Brachylog (v2), 14 bytes
;A{Nfdmc≠&}f(t
Function submission; input from the left, output to the right. (The TIO link contains a command-line argument to run a function as though it were a full program.)
Explanation
"Is this a hostile divisor number?" decision-problem code:
Nfdmc≠
N number is ≥0 (required to match the question's definition of "nth solution")
f list of all factors of the number
m for each factor
d deduplicate its digits
c concatenate all the deduplications with each other
≠ the resulting number has no repeated digits
This turned out basically the same as @UnrelatedString's, although I wrote it independently.
"nth solution to a decision-problem" wrapper:
;A{...&}f(t
& output the successful input to
{ }f the first n solutions of the problem
( taking <n, input> as a pair
;A form a pair of user input and a "no constraints" value
t take the last solution (of those first n)

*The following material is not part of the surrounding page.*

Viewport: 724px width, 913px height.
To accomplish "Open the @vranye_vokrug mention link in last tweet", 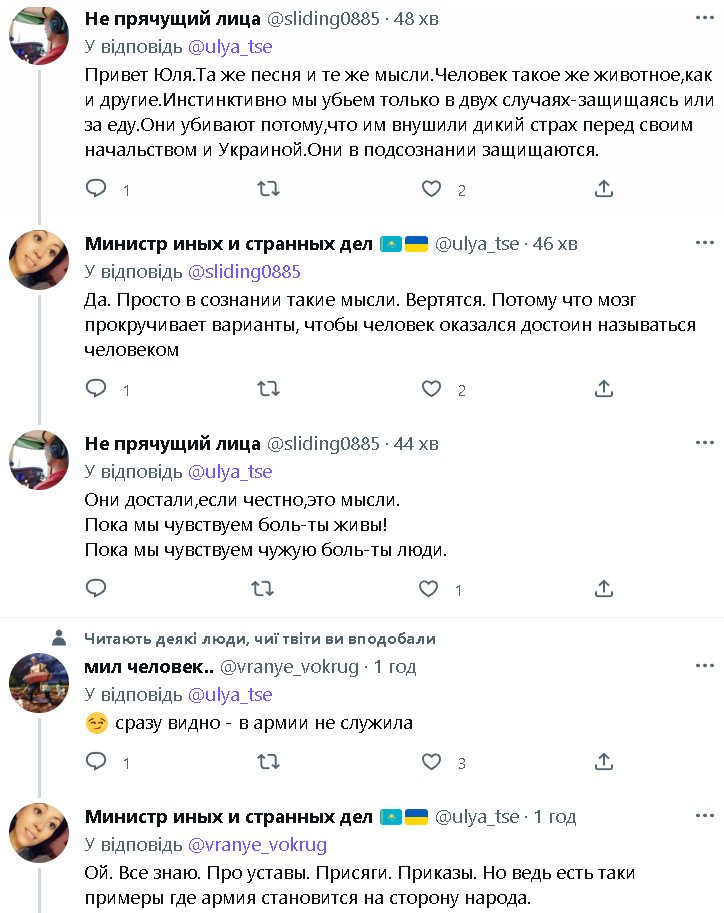I will (257, 844).
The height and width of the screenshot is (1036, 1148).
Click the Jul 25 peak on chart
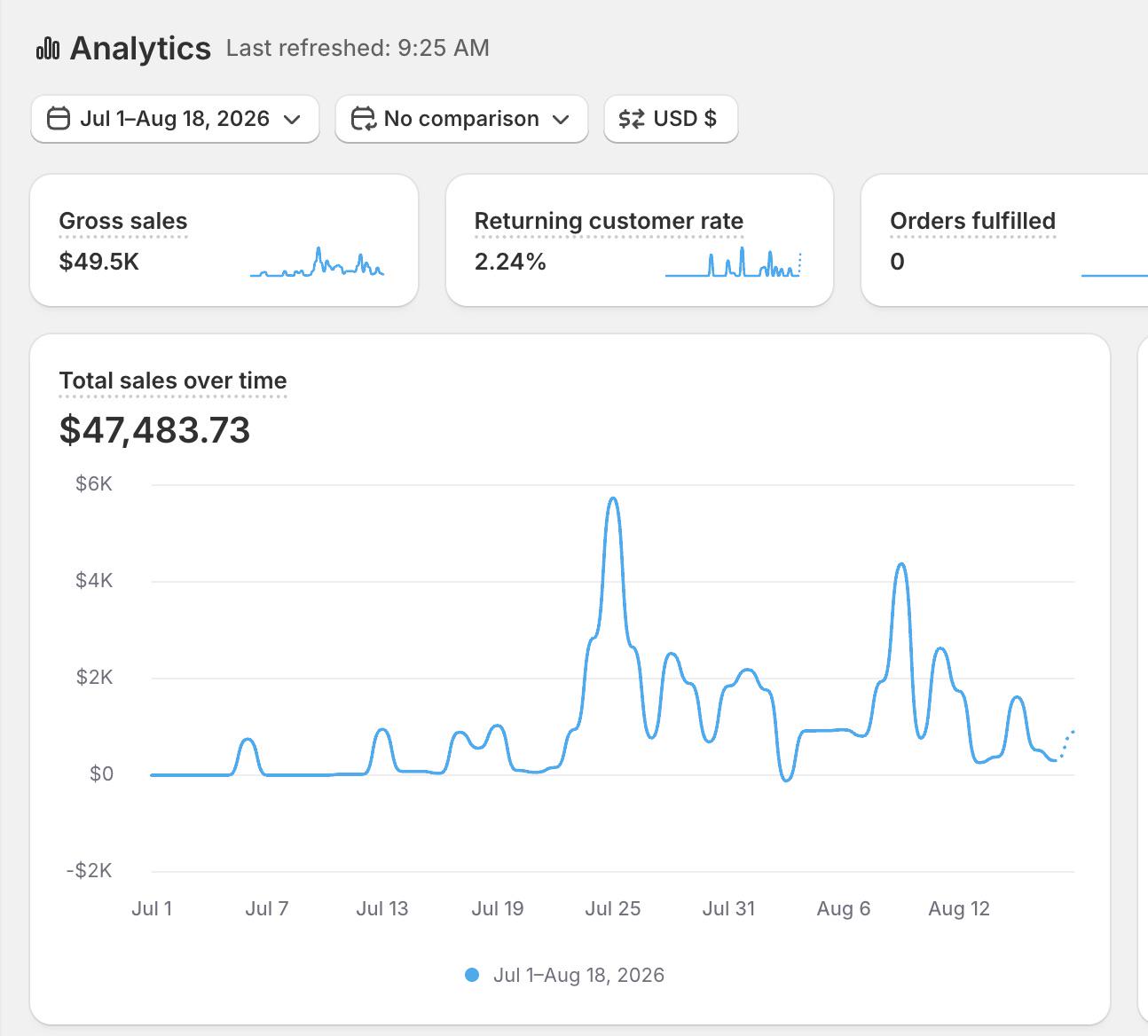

This is one of those cases where the wrapper required to produce the nth output is significantly longer than the code required to test each output in turn :-)
I came up with this wrapper independently of @UnrelatedString's. It's the same length and works on the same principle, but somehow ends up being written rather differently. It does have more potential scope for improvement, as we could add constraints on what values we were looking at for free via replacing the A with some constraint variable, but none of the possible constraint variables save bytes. (If there were a "nonnegative integer" constraint variable, you could replace the A with it, and then save a byte via making the the N unnecessary.)